Step 2: Calculate the percentage of Fe2O3 in the sample using the formula:
Percentage of Fe2O3 = (Mass of Fe2O3 / Mass of sample) * 100
Percentage of Fe2O3 = (1.444 g / 1.00 g) * 100 = 144.4%
Therefore, the percentage of ore that was Fe2O3 is 144.4%.
a) To balance the equation using the iron-electron method, we need to consider the oxidation states of iron.
The iron in Fe2O3 is in the +3 oxidation state and is reduced to the +2 oxidation state in Fe^2+. The Mn in MnO4^- is in the +7 oxidation state and is reduced to the +2 oxidation state.

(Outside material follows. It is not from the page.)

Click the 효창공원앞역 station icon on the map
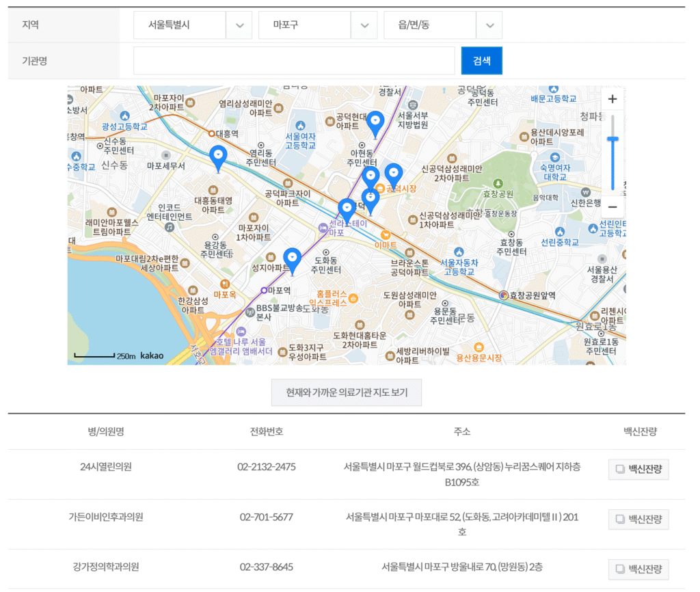Viewport: 700px width, 592px height. point(504,295)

The Me in Me^3+ is in the +1 oxidation state and is oxidized to the +2 oxidation state.
The balanced equation is as follows:
10Fe2O3 + 8Me^3+ + MnO4^- → 10Fe^2+ + 8Me^2+ + Mn^2+ + 12H2O
b) To calculate the mass of Fe2O3 in the sample, we need to use the stoichiometry of the balanced equation.
From the equation, we can see that 10 moles of Fe2O3 react with 10 moles of Fe^2+. The molar mass of Fe2O3 is:
Fe2O3 = (2 x atomic mass of Fe) + (3 x atomic mass of O)
= (2 x 55.85 g/mol) + (3 x 16.00 g/mol)
= 111.70 g/mol + 48.00 g/mol
= 159.70 g/mol
Since 10 moles of Fe2O3 react with 10 moles of Fe^2+, we can use the molar mass of Fe2O3 to calculate the mass:
Mass of Fe2O3 = (10 moles) x (159.70 g/mol)
= 1597 g
Therefore, the mass of Fe2O3 in the sample is 1597 g.
c) To find the percentage of Fe2O3 in the ore, we need to calculate the mass percentage.
Mass percentage of Fe2O3 = (Mass of Fe2O3 / Total mass of ore) x 100
Since we have 1.00 g of ore, the total mass of the ore is 1.00 g.
Mass percentage of Fe2O3 = (1597 g / 1.00 g) x 100
= 159700%
Therefore, the percentage of Fe2O3 in the ore is 159700%.